• _What the task asks_: Once you have read the entries, copy all of them exactly.

-=-=-=-=-

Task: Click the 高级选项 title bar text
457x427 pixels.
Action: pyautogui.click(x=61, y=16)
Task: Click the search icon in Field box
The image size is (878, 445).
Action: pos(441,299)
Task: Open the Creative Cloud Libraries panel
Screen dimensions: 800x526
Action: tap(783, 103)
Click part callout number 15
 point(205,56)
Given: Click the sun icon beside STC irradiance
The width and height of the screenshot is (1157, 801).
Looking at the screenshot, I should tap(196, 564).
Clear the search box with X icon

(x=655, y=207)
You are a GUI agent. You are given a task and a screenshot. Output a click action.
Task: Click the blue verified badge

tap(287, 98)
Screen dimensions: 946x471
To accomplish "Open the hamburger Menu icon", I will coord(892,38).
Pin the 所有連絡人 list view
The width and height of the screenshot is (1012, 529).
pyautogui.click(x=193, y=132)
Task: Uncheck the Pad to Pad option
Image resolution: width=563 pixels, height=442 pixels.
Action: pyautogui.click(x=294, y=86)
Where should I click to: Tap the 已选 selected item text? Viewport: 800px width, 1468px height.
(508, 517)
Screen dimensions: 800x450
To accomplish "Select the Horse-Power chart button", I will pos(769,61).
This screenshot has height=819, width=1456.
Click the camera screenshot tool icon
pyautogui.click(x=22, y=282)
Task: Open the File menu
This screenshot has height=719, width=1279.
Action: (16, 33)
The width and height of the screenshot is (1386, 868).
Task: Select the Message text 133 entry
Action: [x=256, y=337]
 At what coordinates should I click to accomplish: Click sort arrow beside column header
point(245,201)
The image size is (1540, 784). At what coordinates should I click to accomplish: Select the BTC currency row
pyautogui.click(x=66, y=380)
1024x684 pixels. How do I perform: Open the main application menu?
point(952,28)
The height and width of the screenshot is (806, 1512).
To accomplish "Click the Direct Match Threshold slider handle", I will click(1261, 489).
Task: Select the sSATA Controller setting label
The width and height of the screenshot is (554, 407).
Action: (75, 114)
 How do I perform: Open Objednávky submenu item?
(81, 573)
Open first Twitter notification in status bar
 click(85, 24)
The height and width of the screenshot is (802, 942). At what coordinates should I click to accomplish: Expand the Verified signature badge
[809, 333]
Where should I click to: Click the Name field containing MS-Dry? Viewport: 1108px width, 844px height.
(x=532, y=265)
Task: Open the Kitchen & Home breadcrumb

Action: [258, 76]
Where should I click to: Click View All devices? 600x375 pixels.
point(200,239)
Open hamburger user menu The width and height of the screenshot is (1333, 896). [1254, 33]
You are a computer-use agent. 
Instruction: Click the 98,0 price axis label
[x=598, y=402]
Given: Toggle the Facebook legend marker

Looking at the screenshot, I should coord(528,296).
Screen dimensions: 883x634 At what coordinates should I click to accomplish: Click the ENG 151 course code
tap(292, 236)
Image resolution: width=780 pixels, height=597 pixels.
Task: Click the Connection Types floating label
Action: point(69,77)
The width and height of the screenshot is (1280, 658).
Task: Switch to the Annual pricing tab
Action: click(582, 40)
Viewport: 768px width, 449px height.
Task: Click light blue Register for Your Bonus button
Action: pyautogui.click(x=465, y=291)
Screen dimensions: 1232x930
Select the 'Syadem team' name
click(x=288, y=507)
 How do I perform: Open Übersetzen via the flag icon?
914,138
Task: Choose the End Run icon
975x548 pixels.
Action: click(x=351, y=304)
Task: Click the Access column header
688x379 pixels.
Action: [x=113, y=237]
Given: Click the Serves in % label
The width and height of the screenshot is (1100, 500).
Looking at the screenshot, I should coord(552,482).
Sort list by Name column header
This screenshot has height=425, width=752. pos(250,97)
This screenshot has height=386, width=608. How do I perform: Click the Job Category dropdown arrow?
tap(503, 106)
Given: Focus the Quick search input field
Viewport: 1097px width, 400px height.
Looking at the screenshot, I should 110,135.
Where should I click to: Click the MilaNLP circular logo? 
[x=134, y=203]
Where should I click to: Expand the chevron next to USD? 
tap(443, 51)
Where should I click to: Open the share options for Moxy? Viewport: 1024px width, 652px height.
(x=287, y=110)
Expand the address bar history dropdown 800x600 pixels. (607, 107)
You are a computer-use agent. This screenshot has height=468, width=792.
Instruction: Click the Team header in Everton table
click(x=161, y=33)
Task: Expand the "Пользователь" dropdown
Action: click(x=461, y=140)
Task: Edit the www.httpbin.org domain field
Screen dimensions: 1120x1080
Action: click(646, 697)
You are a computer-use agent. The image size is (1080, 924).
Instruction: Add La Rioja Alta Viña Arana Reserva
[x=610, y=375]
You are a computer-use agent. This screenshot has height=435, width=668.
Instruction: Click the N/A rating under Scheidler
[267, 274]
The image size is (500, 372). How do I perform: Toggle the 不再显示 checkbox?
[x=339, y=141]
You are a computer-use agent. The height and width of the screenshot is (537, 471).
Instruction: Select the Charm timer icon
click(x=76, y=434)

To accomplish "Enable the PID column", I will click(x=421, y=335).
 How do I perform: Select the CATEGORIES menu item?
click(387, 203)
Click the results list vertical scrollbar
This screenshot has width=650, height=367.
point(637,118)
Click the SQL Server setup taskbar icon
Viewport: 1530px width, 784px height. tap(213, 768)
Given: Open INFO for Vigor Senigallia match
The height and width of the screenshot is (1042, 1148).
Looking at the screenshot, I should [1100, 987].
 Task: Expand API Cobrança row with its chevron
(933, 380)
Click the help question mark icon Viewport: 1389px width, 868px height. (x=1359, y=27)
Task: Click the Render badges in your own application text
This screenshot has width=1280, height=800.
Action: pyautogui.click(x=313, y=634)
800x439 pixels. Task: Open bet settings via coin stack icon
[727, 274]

-=-=-=-=-

• _Result for this task_:
Task: Click the 高级选项 title bar text
457x427 pixels.
Action: pyautogui.click(x=61, y=16)
Task: Click the search icon in Field box
The image size is (878, 445).
Action: pos(441,299)
Task: Open the Creative Cloud Libraries panel
Screen dimensions: 800x526
Action: tap(783, 103)
Click part callout number 15
 point(205,56)
Given: Click the sun icon beside STC irradiance
The width and height of the screenshot is (1157, 801).
Looking at the screenshot, I should tap(196, 564).
Clear the search box with X icon

(x=655, y=207)
You are a GUI agent. You are given a task and a screenshot. Output a click action.
Task: Click the blue verified badge

tap(287, 98)
Screen dimensions: 946x471
To accomplish "Open the hamburger Menu icon", I will coord(892,38).
Pin the 所有連絡人 list view
The width and height of the screenshot is (1012, 529).
pyautogui.click(x=193, y=132)
Task: Uncheck the Pad to Pad option
Image resolution: width=563 pixels, height=442 pixels.
Action: pyautogui.click(x=294, y=86)
Where should I click to: Tap the 已选 selected item text? Viewport: 800px width, 1468px height.
(508, 517)
Screen dimensions: 800x450
To accomplish "Select the Horse-Power chart button", I will pos(769,61).
This screenshot has height=819, width=1456.
Click the camera screenshot tool icon
pyautogui.click(x=22, y=282)
Task: Open the File menu
This screenshot has height=719, width=1279.
Action: (16, 33)
The width and height of the screenshot is (1386, 868).
Task: Select the Message text 133 entry
Action: [x=256, y=337]
 At what coordinates should I click to accomplish: Click sort arrow beside column header
point(245,201)
The image size is (1540, 784). At what coordinates should I click to accomplish: Select the BTC currency row
pyautogui.click(x=66, y=380)
1024x684 pixels. How do I perform: Open the main application menu?
point(952,28)
The height and width of the screenshot is (806, 1512).
To accomplish "Click the Direct Match Threshold slider handle", I will click(1261, 489).
Task: Select the sSATA Controller setting label
The width and height of the screenshot is (554, 407).
Action: (75, 114)
 How do I perform: Open Objednávky submenu item?
(81, 573)
Open first Twitter notification in status bar
 click(85, 24)
The height and width of the screenshot is (802, 942). At what coordinates should I click to accomplish: Expand the Verified signature badge
[809, 333]
Where should I click to: Click the Name field containing MS-Dry? Viewport: 1108px width, 844px height.
(x=532, y=265)
Task: Open the Kitchen & Home breadcrumb

Action: [258, 76]
Where should I click to: Click View All devices? 600x375 pixels.
point(200,239)
Open hamburger user menu The width and height of the screenshot is (1333, 896). [1254, 33]
You are a computer-use agent. 
Instruction: Click the 98,0 price axis label
[x=598, y=402]
Given: Toggle the Facebook legend marker

Looking at the screenshot, I should coord(528,296).
Screen dimensions: 883x634 At what coordinates should I click to accomplish: Click the ENG 151 course code
tap(292, 236)
Image resolution: width=780 pixels, height=597 pixels.
Task: Click the Connection Types floating label
Action: point(69,77)
The width and height of the screenshot is (1280, 658).
Task: Switch to the Annual pricing tab
Action: click(582, 40)
Viewport: 768px width, 449px height.
Task: Click light blue Register for Your Bonus button
Action: pyautogui.click(x=465, y=291)
Screen dimensions: 1232x930
Select the 'Syadem team' name
click(x=288, y=507)
 How do I perform: Open Übersetzen via the flag icon?
914,138
Task: Choose the End Run icon
975x548 pixels.
Action: click(x=351, y=304)
Task: Click the Access column header
688x379 pixels.
Action: [x=113, y=237]
Given: Click the Serves in % label
The width and height of the screenshot is (1100, 500).
Looking at the screenshot, I should coord(552,482).
Sort list by Name column header
This screenshot has height=425, width=752. pos(250,97)
This screenshot has height=386, width=608. How do I perform: Click the Job Category dropdown arrow?
tap(503, 106)
Given: Focus the Quick search input field
Viewport: 1097px width, 400px height.
Looking at the screenshot, I should 110,135.
Where should I click to: Click the MilaNLP circular logo? 
[x=134, y=203]
Where should I click to: Expand the chevron next to USD? 
tap(443, 51)
Where should I click to: Open the share options for Moxy? Viewport: 1024px width, 652px height.
(x=287, y=110)
Expand the address bar history dropdown 800x600 pixels. (607, 107)
You are a computer-use agent. This screenshot has height=468, width=792.
Instruction: Click the Team header in Everton table
click(x=161, y=33)
Task: Expand the "Пользователь" dropdown
Action: click(x=461, y=140)
Task: Edit the www.httpbin.org domain field
Screen dimensions: 1120x1080
Action: click(646, 697)
You are a computer-use agent. The image size is (1080, 924).
Instruction: Add La Rioja Alta Viña Arana Reserva
[x=610, y=375]
You are a computer-use agent. This screenshot has height=435, width=668.
Instruction: Click the N/A rating under Scheidler
[267, 274]
The image size is (500, 372). How do I perform: Toggle the 不再显示 checkbox?
[x=339, y=141]
You are a computer-use agent. The height and width of the screenshot is (537, 471).
Instruction: Select the Charm timer icon
click(x=76, y=434)

To accomplish "Enable the PID column", I will click(x=421, y=335).
 How do I perform: Select the CATEGORIES menu item?
click(387, 203)
Click the results list vertical scrollbar
This screenshot has width=650, height=367.
point(637,118)
Click the SQL Server setup taskbar icon
Viewport: 1530px width, 784px height. tap(213, 768)
Given: Open INFO for Vigor Senigallia match
The height and width of the screenshot is (1042, 1148).
Looking at the screenshot, I should [1100, 987].
 Task: Expand API Cobrança row with its chevron
(933, 380)
Click the help question mark icon Viewport: 1389px width, 868px height. (x=1359, y=27)
Task: Click the Render badges in your own application text
This screenshot has width=1280, height=800.
Action: pyautogui.click(x=313, y=634)
800x439 pixels. Task: Open bet settings via coin stack icon
[727, 274]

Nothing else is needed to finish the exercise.